The progressive movement is slowing down worldwide, if not stopping. On Saturday, Ed Morrissey at Hot Air quoted a Wall Street Journal article on the subject of the decline of the progressive movement.
The article reports:
This past year showed that the progressive politics that dominated most industrialized countries over the past two decades or more is shifting to the right, fueled by working-class anxieties over the economy and immigration, and growing fatigue with issues from climate change to identity politics. …
Part of the shift is the normal pendulum of politics swinging back and forth between established parties on the left and right. The difference this time is a strong strain of populism and a growing rejection of traditional parties.
In country after country, many working-class voters—especially those outside the biggest cities—are signaling the same thing: They mistrust the establishment—from academics to bankers to traditional politicians—and feel these elites are out of touch and don’t care about people like them.
Years of increased migration and trade, coupled with low economic growth, have led to a backlash and a rise in nationalism, where people want more of a sense of control, political analysts say. The rise of social media has exacerbated divisions and led to an upsurge in antiestablishment parties.
The monopoly that the political left has had on the media ended on the radio when The Rush Limbaugh show went national and on the internet when Elon Musk bought Twitter. There is still some censorship on Twitter, but it is nothing compared to what it was before Elon Musk bought it.

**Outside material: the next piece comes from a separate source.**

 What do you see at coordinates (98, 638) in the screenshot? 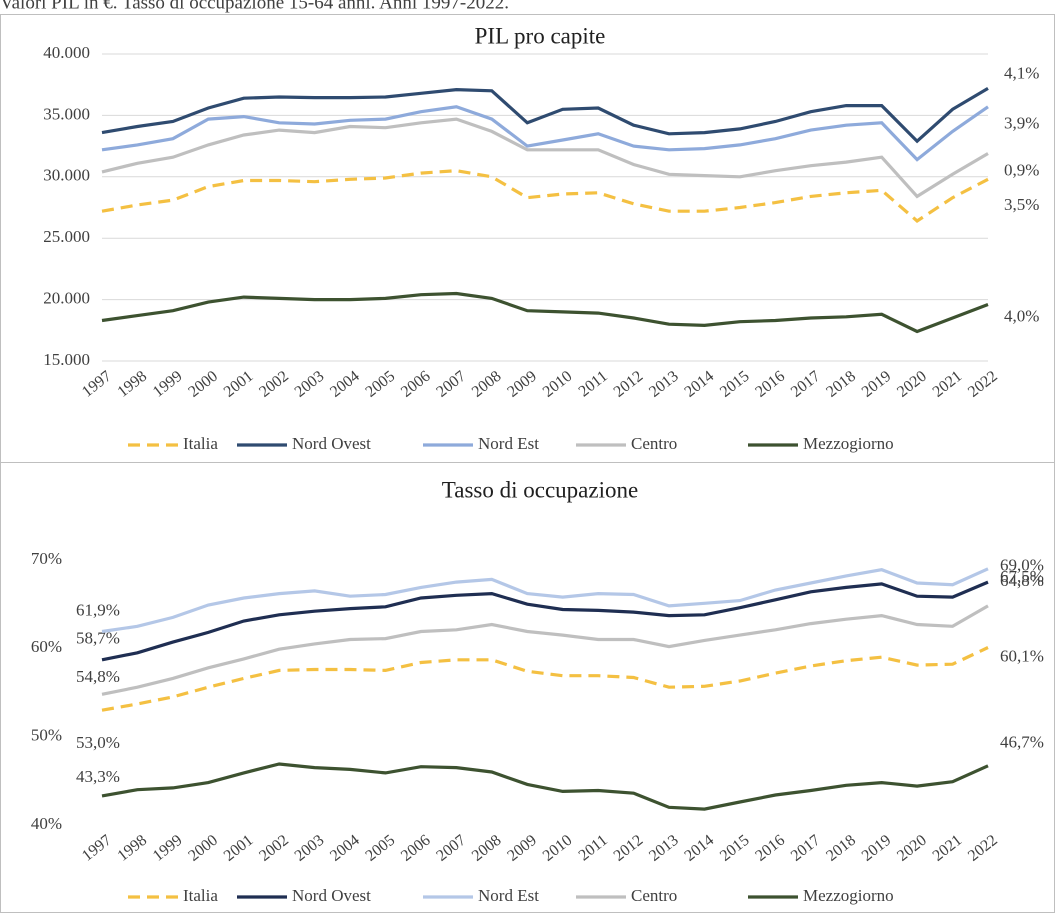
I see `data-label: 58,7%` at bounding box center [98, 638].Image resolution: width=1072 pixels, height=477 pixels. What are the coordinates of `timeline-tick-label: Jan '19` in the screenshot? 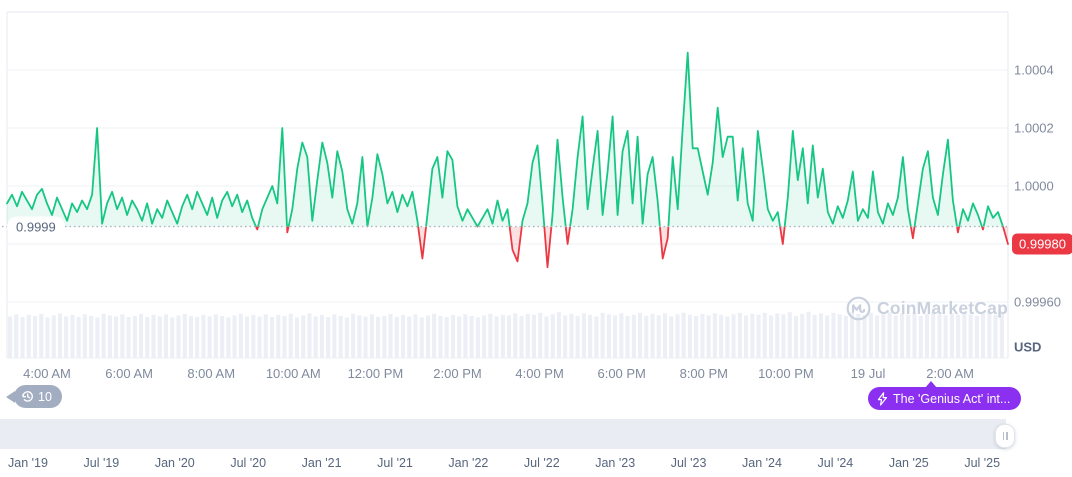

The article at Hot Air reminds us:
Economics are part of this too, but are more of a symptom than a root cause. Western economics has suffered from climate-change hysteria pushed by the progressive Left as a means to seize control of energy production. Where that has succeeded, in Germany and the UK to some extent, it has produced economic hardship and promises more of the same for the future. Germany in particular has a crisis on its hands which will shrink its income and wealth unless it takes rapid steps to return to reliable and scalable energy production. The US went in this direction to a lesser extent in the Obama and Biden years too, but they didn’t have enough buy-in to do the kind of extensive damage that the radicals did in Germany.
Add in the lies about the pandemic, transgenderism, forced multiculturalism through open borders, and wokery in general. Those are the first causes of the rejection of the progressive “moment” and of the neo-Marxists who seized power through it. When it began to damage economies enough for voters to notice, not to mention all of the other quality-of-life indicators that matter to the electorate, then the rejection was not just predictable but long overdue.
People around the world welcome a change to work and become economically successful. The progressive movement historically has transferred wealth to a favored few.